*Selection*:
──────

Thursday, 5 January 2012

Day 9 - Bullies and Resistance and Ostend in shambles!

"Big gun carriers, filled to the brim with soldiers were temporarily parked close to us, waiting for orders and one of the young bullies dropped his bayonet at my Dad's feet and I watched with trepidation, that could be the start of a massacre depending on how my Dad reacted.


I knew all the stories from the first World War, I knew his courage but also of  his common sense: looking at us and smiling, he picked up the damned thing as if it was hot and presenting it back to front like a non-aggression offering he gave it back to the soldier.  Which was accepted with a short snappy "Danke". We heaved a relieved sigh and thought what a close shave that had been.  Just, the same, all of us were breeding secret thoughts of how to get this well armed enemy, we had to use underhanded methods from now on.


There were far too many of them and all that material it was rather difficult to try and jump them as it had been done in the past with success.  We had to bide our time.  It is no good to be a dead soldier or single hero, this was not the day for martyrdom.  The battle was over for us for a while.  We had our horse steaks to deal with and did not wish to deplete the supplies of our helpful aunt.  The hearty meal carried us further on our way towards Ostend which we were finally able to reach and which turned out to be in a shambles of immense proportions.


The last minute bombing had left its destructive path in our wake, craters and debris all over the place.  Telephone poles and lights in all positions laying across the streets.  Some people walking aimlessly around with an incomprehensible glazed look.  On reaching the centre cross-roads called "Petit Paris" people told us that Hitler Youth had stood on the corners of with an enourmous swastika flag trying to engage the attention of the German planes who were still bombing with their troops already crossing the town.


Approaching the Chapel Street that was practically destroyed, people were still coming from the dyke after helping rescue the wounded out of the hotels, they had gruesome tales to tell.  The Casino was destroyed also.  The British ships lay in front, with the German artillery firing a couple of shots quickly ordered by the officers to stop and proceed immediately to France.  We heard the same stories over and over again from the few witnesses, most of the population being in the shelters at the time.


The great storm had subsided and calmed down.  It was a great time to take account of  it all.  After this we proceeded in safety crossing the bridge, as usual, intact,  and continued to the old tram-station where we had started our trip to nearly Bourbourg and back on the road to Saint-Omaire. We looked back in utter disbelief at the backlash and eagerness to totally bomb Ostend on the mad orders given by their leaders, similar to the destruction of Rotterdam!


The first German motorized platoon was completely annihilated, plastered on both sides of the house walls on the curve on the entrance to Ostend,  its own soldiers crucified by their own planes. Most of the evidence, such as the bodies and human remnants had been quickly taken away but the wreck of cars and the blood splattered all around was overwhelming.


I wondered how the communique would be worded to the parents, wives and children of the victims.  Would the incident be described as one of the hazards of war, fallen in the line of duty to the Fatherland on foreign soil.  I don't think anybody enjoyed that either on any side and therefore we go back  To Each His Own. (translation of the sign on the camp entrance to  Buchenwald, meaning, at that time, Everybody Get's What They Deserve!

──────

*Material*:

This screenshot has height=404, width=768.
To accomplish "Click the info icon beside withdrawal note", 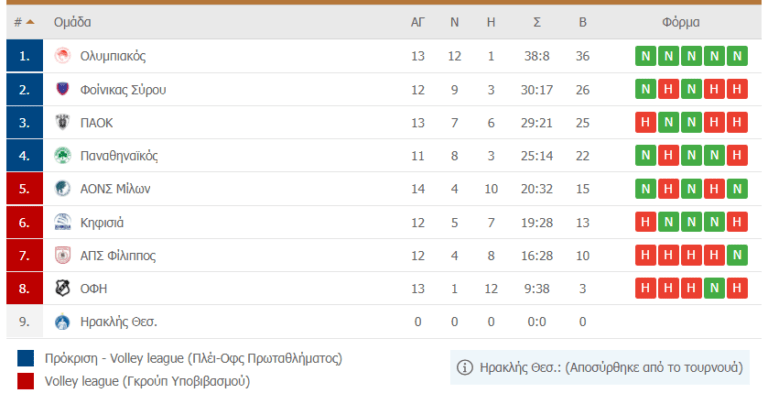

──────

*Requirements*:
Reproduce the passage of the Ostend entry between "Thursday, 5 January" and "my Dad reacted.", inclusive, copying it word for word.

*Written answer*:
Thursday, 5 January 2012

Day 9 - Bullies and Resistance and Ostend in shambles!

"Big gun carriers, filled to the brim with soldiers were temporarily parked close to us, waiting for orders and one of the young bullies dropped his bayonet at my Dad's feet and I watched with trepidation, that could be the start of a massacre depending on how my Dad reacted.